To ensure self-reliance, the government is emphasising on “Make in India”. It is undoubtedly in the right direction, however, implementation needs to be fine-tuned. Capability to produce defence equipment in India is an important strategic requirement. It results in cost savings, employment generation and reduces possibility of sanctions or denial by the supplier nations. But the Budget is not the appropriate tool to encourage this. Services require suitable equipment to be ready to meet any operational contingency. Fulfillment of such requirements cannot be deferred to accommodate equipment, which is still in design and development stage with uncertain outcome. Since the Public sector has failed to progress beyond licensed production, the Private sector participation needs to be encouraged much more than what has been done so far.

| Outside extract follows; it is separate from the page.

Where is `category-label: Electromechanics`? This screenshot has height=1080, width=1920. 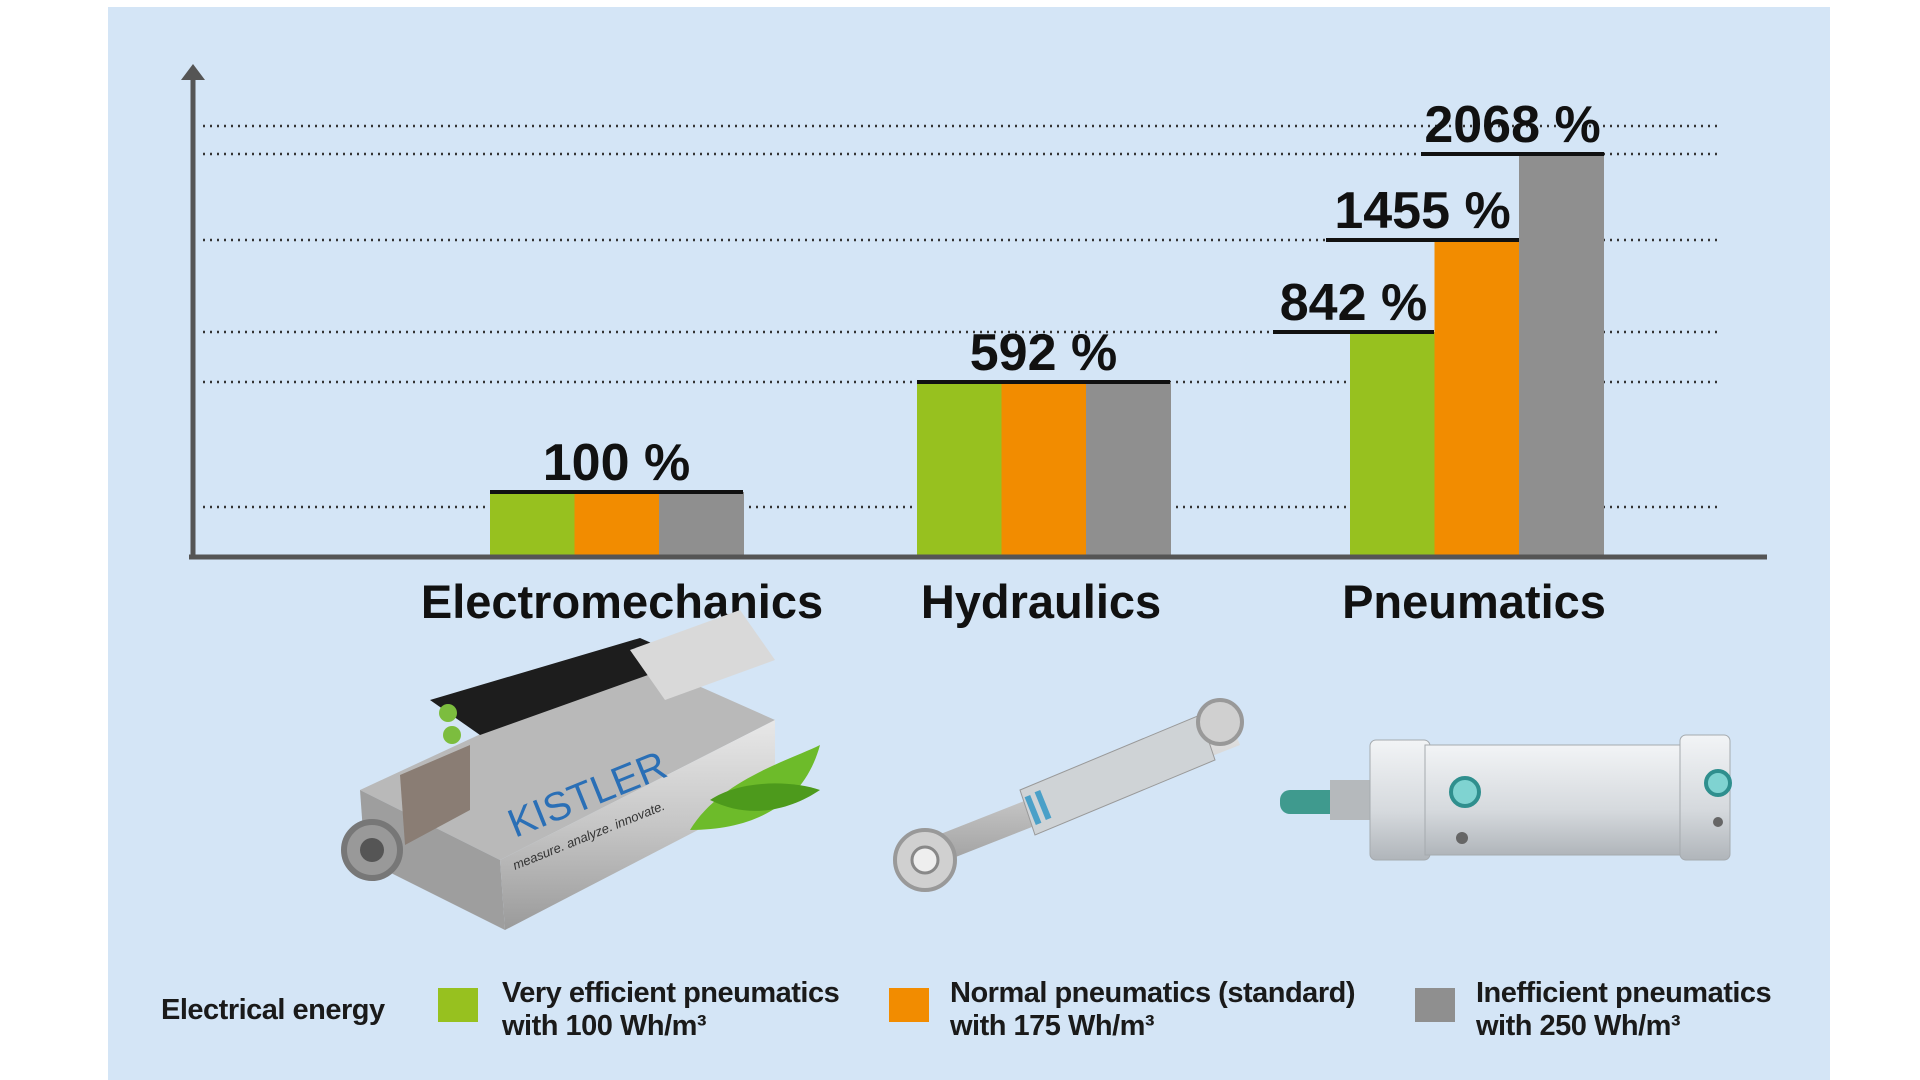 category-label: Electromechanics is located at coordinates (622, 602).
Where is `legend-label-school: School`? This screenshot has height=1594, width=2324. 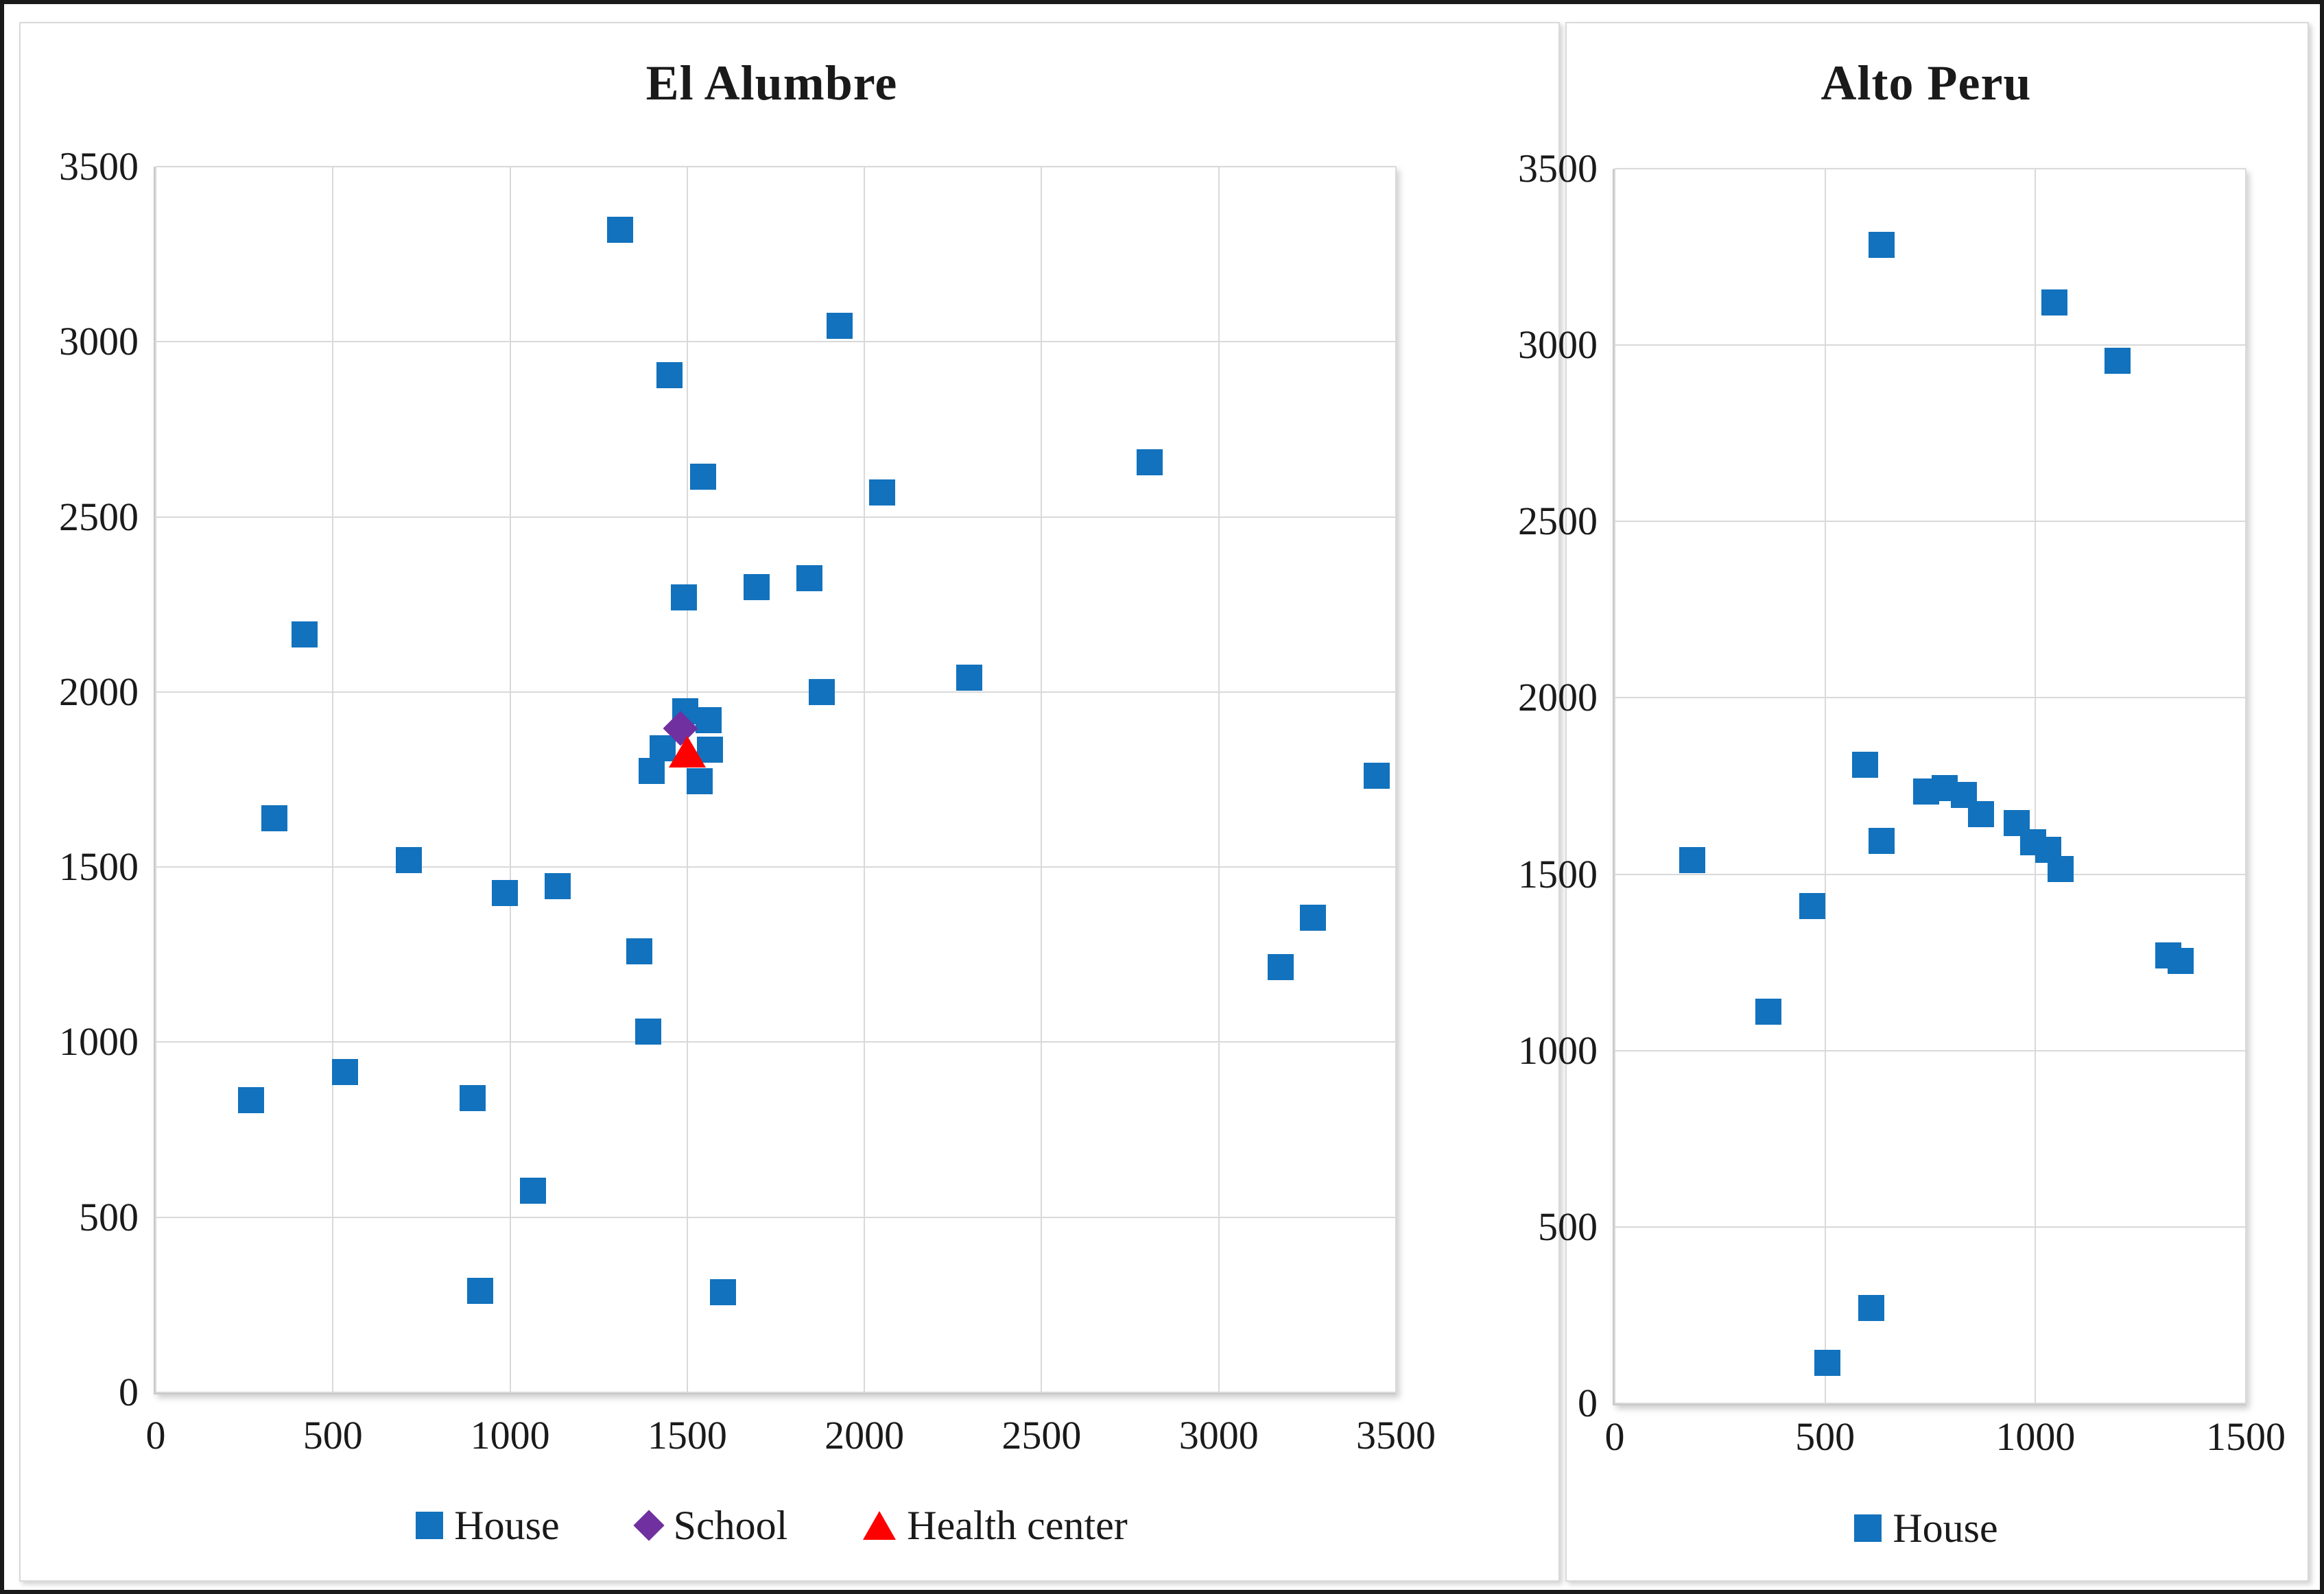 legend-label-school: School is located at coordinates (730, 1525).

Pointing out many success stories in the recent past, mainly due to effort of Defence Research and Development Organisation (DRDO), the former deputy air chief said that, the Air Force and the Army have inducted Aakash surface to air missile in large numbers. “An eco-system has been created wherein many MSMEs participate actively. Brahmos missile system has been indigenized much beyond the level of 50 per cent. Astra Beyond-Visual-Range air-to-air missile is another success story. A large number of ground-based radars have been designed and manufactured in India – AEW&C, LCA, ALH and LCH. Most ships of the India Navy are manufactured in India.”

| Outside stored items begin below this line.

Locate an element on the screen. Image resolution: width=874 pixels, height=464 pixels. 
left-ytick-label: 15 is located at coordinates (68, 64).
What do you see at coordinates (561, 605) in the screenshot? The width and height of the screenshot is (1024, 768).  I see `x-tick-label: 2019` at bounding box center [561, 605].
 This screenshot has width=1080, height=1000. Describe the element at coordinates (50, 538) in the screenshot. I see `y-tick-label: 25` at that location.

Presently, India which has the fastest economy in the world is spending around 1.5 per cent of its GDP on defence, which is far less than China that spends 2.1 per cent and Pakistan thatspends more than 2.36 per cent of its GDP per annum even when it can ill afford. Actually, around 85 per cent of the Defence budget is currently spent on meeting human resource expenses (pay and allowances including MoD civilians pay and maintenance) that leaves a very thin margin for upgradation of the defence equipment. India needs to spend 2.5 to 3 per cent of its GDP on defence if it wants to thwart its adversaries any adventurism across borders.